■ **PROVIDED DATA**
**********
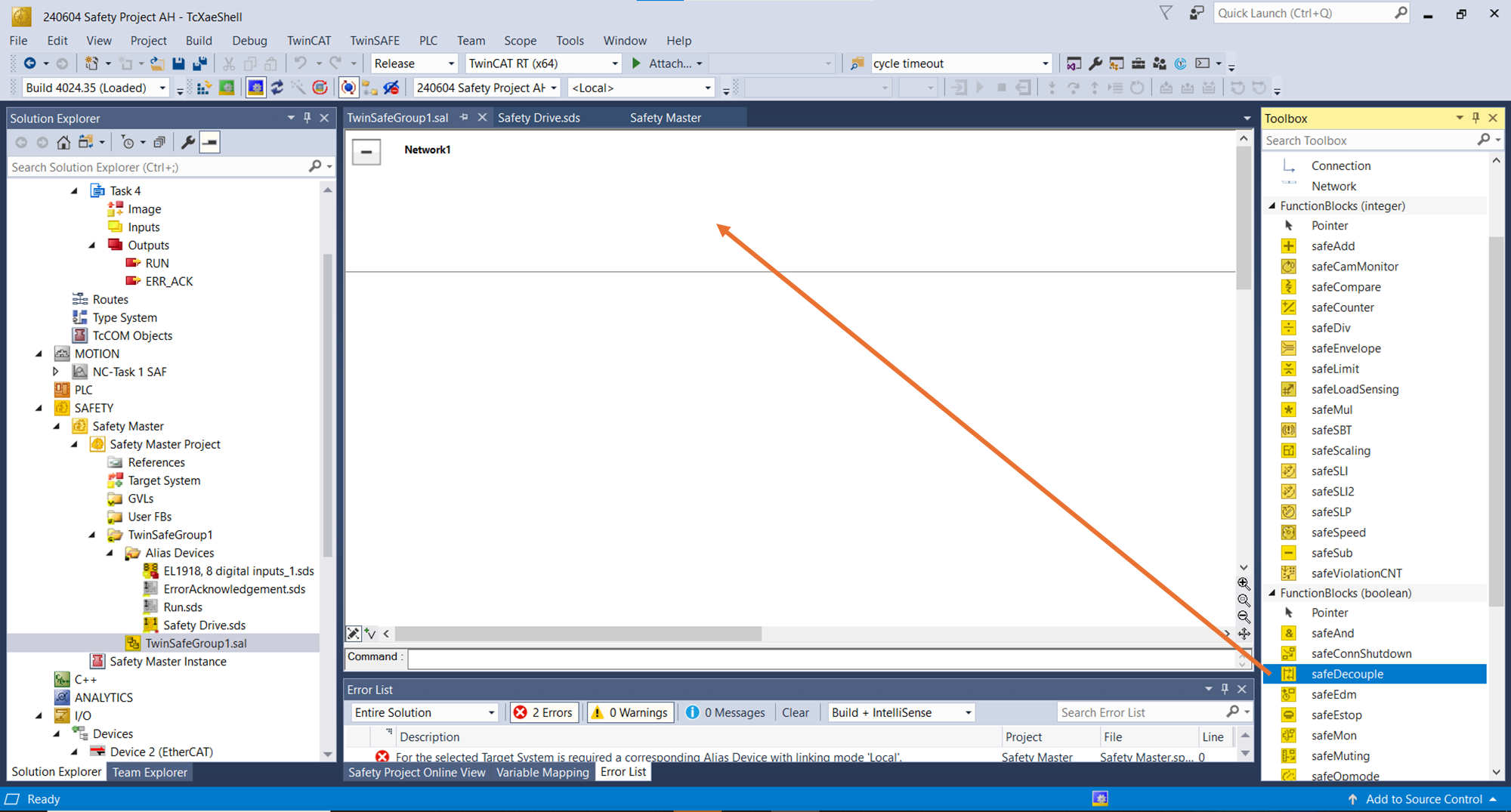Open Properties via the wrench icon in Solution Explorer
1511x812 pixels.
(x=187, y=142)
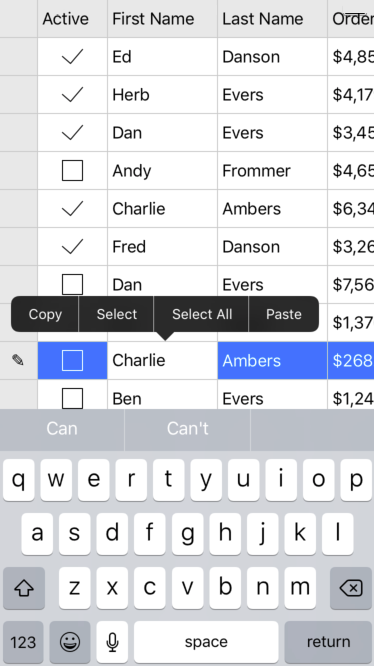374x666 pixels.
Task: Uncheck Active checkmark for Ed Danson
Action: pyautogui.click(x=72, y=56)
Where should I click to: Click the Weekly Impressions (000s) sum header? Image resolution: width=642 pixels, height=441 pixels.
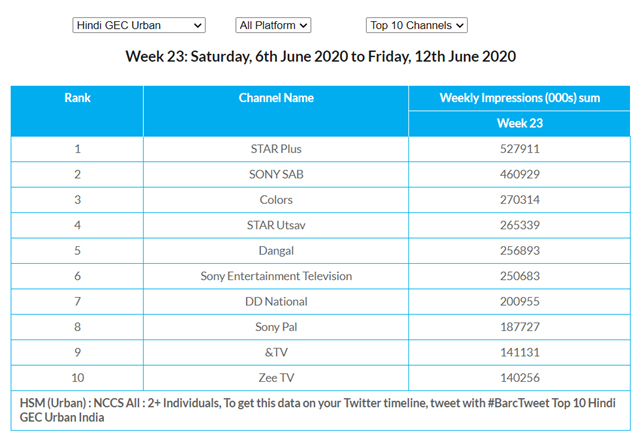pos(519,98)
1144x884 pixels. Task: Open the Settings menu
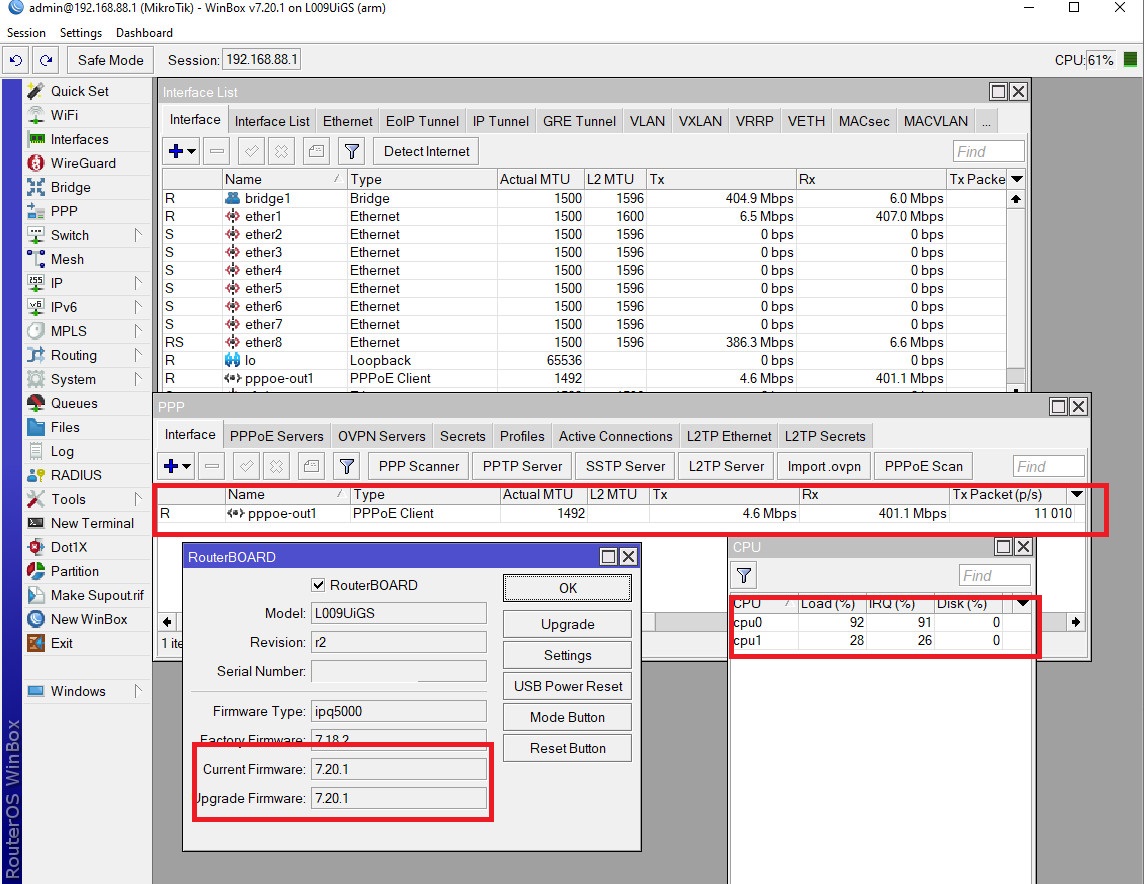click(80, 33)
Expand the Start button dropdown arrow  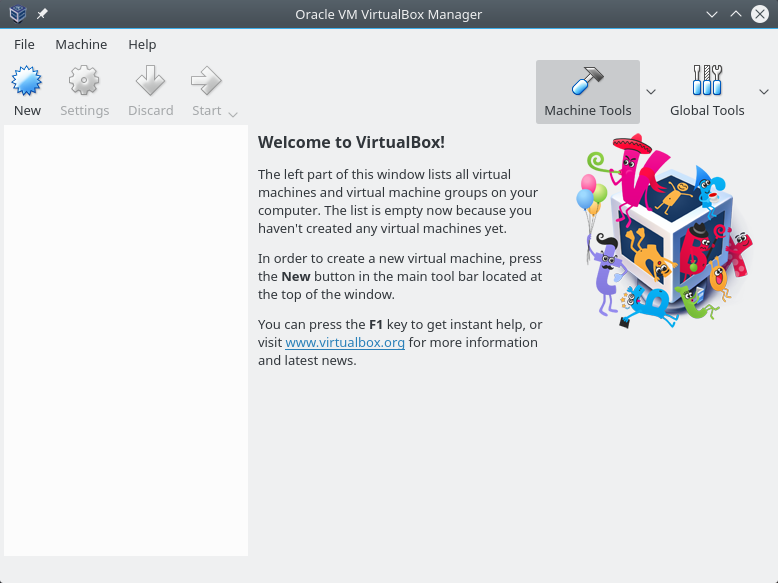[x=233, y=113]
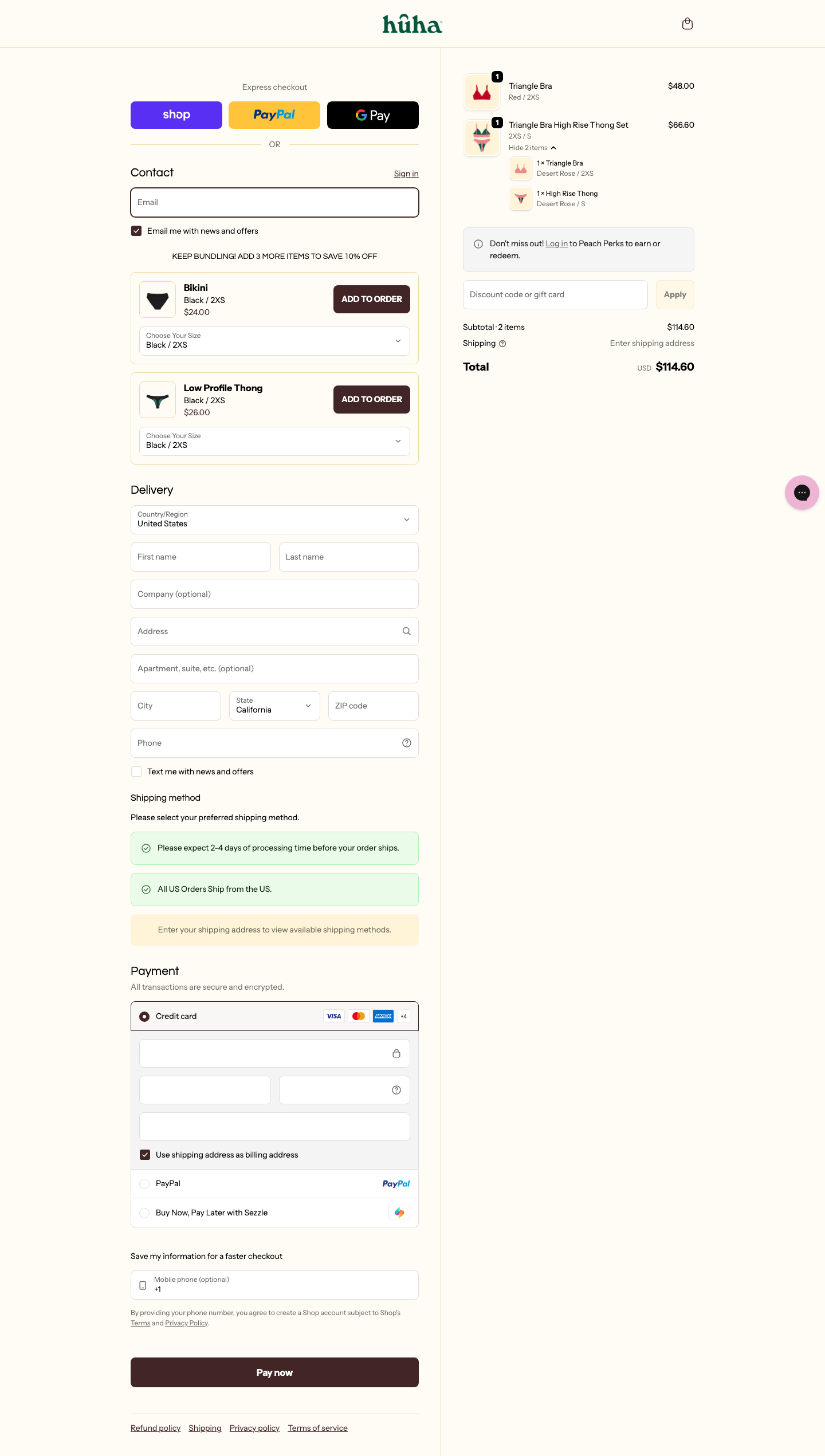
Task: Click the Shipping info question mark icon
Action: click(x=502, y=343)
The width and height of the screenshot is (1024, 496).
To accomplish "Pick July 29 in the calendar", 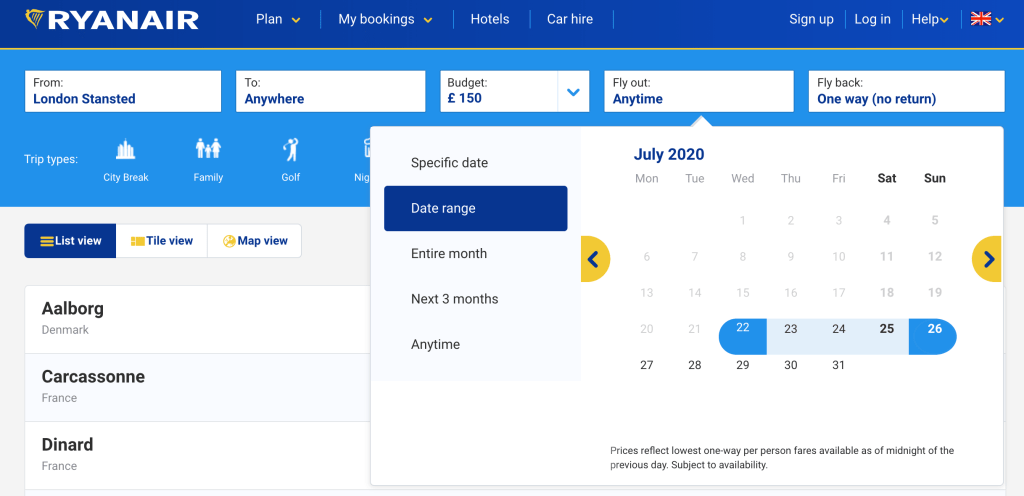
**********
Your task is to give again, unchanged, the lines from the line that contains "The width and" to the end of the records. Include both end lines but no pictures.

The width and height of the screenshot is (1024, 496).
To accomplish "Pick July 29 in the calendar", 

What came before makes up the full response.